__INPUT RECORDS__:
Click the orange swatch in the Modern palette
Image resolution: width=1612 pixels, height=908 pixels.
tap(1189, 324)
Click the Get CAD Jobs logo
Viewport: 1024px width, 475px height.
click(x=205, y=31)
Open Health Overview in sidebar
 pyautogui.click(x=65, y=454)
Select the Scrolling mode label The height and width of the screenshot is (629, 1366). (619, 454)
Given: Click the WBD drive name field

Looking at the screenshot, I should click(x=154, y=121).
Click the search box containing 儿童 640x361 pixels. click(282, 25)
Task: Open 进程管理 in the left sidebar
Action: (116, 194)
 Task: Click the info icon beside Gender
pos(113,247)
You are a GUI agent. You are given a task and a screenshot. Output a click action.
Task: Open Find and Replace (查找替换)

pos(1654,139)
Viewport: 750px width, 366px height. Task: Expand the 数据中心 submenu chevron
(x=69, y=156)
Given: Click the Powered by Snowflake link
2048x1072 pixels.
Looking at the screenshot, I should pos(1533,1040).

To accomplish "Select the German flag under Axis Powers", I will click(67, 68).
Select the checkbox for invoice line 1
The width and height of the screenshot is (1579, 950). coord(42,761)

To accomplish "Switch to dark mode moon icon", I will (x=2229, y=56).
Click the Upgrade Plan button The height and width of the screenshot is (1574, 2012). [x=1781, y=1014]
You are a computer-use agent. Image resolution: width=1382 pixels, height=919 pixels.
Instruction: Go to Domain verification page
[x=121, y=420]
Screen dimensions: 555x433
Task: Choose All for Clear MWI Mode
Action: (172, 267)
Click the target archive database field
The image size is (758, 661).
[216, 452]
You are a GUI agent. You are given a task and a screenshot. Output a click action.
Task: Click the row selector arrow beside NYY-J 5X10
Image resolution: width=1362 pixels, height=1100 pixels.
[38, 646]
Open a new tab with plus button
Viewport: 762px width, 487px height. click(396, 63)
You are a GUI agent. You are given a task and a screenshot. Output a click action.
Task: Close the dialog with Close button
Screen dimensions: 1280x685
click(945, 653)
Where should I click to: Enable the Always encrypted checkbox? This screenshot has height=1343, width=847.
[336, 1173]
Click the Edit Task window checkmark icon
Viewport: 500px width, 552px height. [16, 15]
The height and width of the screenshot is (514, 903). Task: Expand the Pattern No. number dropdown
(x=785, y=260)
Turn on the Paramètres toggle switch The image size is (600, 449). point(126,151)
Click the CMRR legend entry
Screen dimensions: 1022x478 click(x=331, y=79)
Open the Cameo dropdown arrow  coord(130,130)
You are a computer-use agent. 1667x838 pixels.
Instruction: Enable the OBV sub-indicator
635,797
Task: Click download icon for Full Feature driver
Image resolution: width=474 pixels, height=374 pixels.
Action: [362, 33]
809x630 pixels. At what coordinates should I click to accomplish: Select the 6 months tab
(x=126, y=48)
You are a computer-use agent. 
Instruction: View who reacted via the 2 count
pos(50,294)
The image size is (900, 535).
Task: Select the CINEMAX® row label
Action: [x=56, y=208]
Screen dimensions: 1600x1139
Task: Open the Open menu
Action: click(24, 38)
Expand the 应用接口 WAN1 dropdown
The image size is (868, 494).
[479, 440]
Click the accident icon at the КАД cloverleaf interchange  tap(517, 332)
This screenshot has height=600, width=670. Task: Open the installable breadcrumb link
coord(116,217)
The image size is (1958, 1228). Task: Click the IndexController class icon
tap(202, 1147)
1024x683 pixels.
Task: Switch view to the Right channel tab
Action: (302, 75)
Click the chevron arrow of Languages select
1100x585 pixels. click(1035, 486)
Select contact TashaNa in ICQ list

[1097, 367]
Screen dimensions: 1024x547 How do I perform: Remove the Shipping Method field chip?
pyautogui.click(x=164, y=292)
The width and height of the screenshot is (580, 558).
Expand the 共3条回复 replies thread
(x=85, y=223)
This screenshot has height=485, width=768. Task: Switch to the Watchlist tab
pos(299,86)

__SHORT EXERCISE__: Pick out every row above that contains the word "Enable", matching case exactly, and copy each such row in full.

__WRITTEN SOLUTION__:
Where should I click to: Enable the Always encrypted checkbox? This screenshot has height=1343, width=847.
Instruction: Enable the OBV sub-indicator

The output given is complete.